Will the Real Mr. Average Please Stand Up? (part 1)

(part 2)
By Alec Mian, PhD, CEO Curelator Headache and Anne MacGregor, MD, Specialist in Headache and Women’s Health, Barts Health NHS Trust, London, UK, co-author of the BASH Headache Management Guidelines, now in 3rd edition on October, 2018 on October 30, 2018

We can easily recognize the face of someone we know from thousands if not millions of other humans. However, it turns out that individual differences in physical appearance are dwarfed by the biochemical differences within us. In the middle of the last century, Roger J. Williams, PhD, a distinguished American scientist specializing in nutrition at University of Texas, argued eloquently that clinically speaking, the “average man” simply does not exist.1,2 Indeed, he said the very hallmark of being human is the high degree of individual variation our species exhibits.

This figure from You Are Extraordinary by Roger J. Williams, PhD. (1967) originally taken from An Atlas of Human Anatomy, Barry J. Anson, PhD (1957) W.B. Saunders Company.

The variability that Dr. Williams referred to went beyond the obvious differences between individuals: sex, weight and age or even the presence or absence of a single genetic change that can alter drug response. Dr. Williams wrote: “If normal facial features varied as much as gastric juices do, some of our noses would be about the size of navy beans while others would be the size of twenty-pound watermelons.”2

Beneath this witty statement lies something less obvious and very intriguing. What Dr. Williams may be alluding to is the fact that in human evolution, millions of years of sexual selection and the desire to have mates that don’t look odd, may have acted to greatly normalize our physical appearance. Beneath our physical appearance however, our internal anatomy and biochemical machinery was never subject to such a normalizing selection pressure. Therefore, we may be greatly underestimating the anatomical and biochemical diversity that lies beneath our skin.

Today only one of his books remains in print, but at the time Dr. Williams’ studies were widely published and the importance of his work was embraced by some of the world’s greatest thinkers including the writer Aldous Huxley and the biochemist Linus Pauling, PhD (the only person to win two unshared Nobel prizes).3

And today, more than 50 years later, the medical community lacks the tools to embrace the “everybody is unique” paradigm. The current state of the industry prompts three questions. Where did our current medical “one size fits all” approach come from? How effective is it if we develop medicines for Mr. or Ms. Average? And if it is not, how could we move on to a more effective approach?

The answer to the first question revolves around the tendency to aggregate populations of people and average things into a single number (or set of numbers) that may not be representative of any individual. If other industries used this approach they would go out of business fairly rapidly. Imagine if the clothing industry only offered one size fits all.

The time in Western history when we became interested in dealing with populations of people and stamping out something that could be sold to entire populations was of course the Industrial Age. Perhaps by no small coincidence, the field of modern statistics also was born around the same time – roughly 300 hundred years ago. In medicine an average representing an aggregate population would allow one to scale and manufacture therapies for everyone. For this reason, virtually all clinical trials for therapies including drugs and medical devices are still analyzed on aggregate populations.
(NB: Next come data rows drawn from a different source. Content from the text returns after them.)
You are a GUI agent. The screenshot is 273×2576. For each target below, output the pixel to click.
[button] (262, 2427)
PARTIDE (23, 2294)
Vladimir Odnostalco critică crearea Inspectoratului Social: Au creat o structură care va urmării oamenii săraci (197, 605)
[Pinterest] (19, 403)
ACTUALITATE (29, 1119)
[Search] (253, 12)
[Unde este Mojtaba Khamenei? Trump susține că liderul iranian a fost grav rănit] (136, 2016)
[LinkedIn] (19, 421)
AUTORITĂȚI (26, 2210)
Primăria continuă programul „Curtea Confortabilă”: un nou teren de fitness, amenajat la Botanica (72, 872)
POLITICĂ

However, the paradigm of Mr. Average has had enormous clinical (as well as social and behavioral) consequences for humans who are outliers. If the population contains a high degree of individual variation, then any average number that is close, but maybe not close enough to be clinically useful to any given individual, is obviously a problem. For this reason a high degree of individual variation poses a serious problem for the healthcare industry.4 For example, discovering and developing custom-made pharmaceuticals targeted to a single individual’s biochemistry and that person’s particular variation of a disease is not as simple as producing a well-fitted pair of pants. One would first have to measure and decipher the relevant biochemistry underlying the disease variation of that individual and then (if a well-fitted treatment is by coincidence not available) discover, develop and monitor a custom drug in years of clinical trials (oh, and then be able to charge a few hundred million dollars per individual to recoup at least some of the clinical development costs).

Since we have not and are not able to develop individualized medicines, how bad is it really if we develop them instead for Mr. or Ms. Average – as in fact medical companies currently do? How many people are average? And for those who are not average, will those medicines work?

Fortunately, data on this exact question already exists and the results are astounding – not in a good way. Let’s look at the population performance of the top selling drugs in migraine, a classic example of a chronic disease with unpredictable but often devastating episodic attacks. What percentage of the population is effectively treated if you give them the drug in question?

Examples of top selling drugs in migraine and the portion of the population in which they are effectiveFootnotes
(a) 50% responder rate; Vo P. et al. Cephalalgia 2017, Vol. 37(1S) 319–374
(b) Diener HC et al. Cephalalgia. 2007 Jul; 27(7):814-23
(c) Dodick DW et al. Headache. 2010 Jun; 50(6):921-36
(d) Tepper S. et al. Lancet Neurol. 2017 Jun; 16(6):425-434
(e) Diener HC et al. J Neurol. 2004 Aug; 251(8):943-50.
(f) Bussone G. et al. Int J Clin Pract. 2005 Aug; 59(8):961-8.
(g) Goadsby PJ, et al. N Engl J Med. 2017 Nov 30; 377(22):2123-2132
(h) Headache relief at 2 hrs
(i) Derry CJ et al. Cochrane Database Syst Rev. 2012 Feb 15; 2:CD008615.
(j) Rabbie R et al. Cochrane Database Syst Rev. 2010 Oct 6; (10):CD008039.
(k) Kirthi V et al. Cochrane Database Syst Rev. 2013 Apr 30; 4:CD008041.

What is astounding is that the best of the acute treatments is ibuprofen, but effective in only 1 in 3 patients. The best preventive treatment in chronic migraine is topiramate but effective in only 1 in 4. Even more surprising is that Botox, one of the most commonly sought after treatments for chronic migraine prevention is effective in only 1 in 9 patients.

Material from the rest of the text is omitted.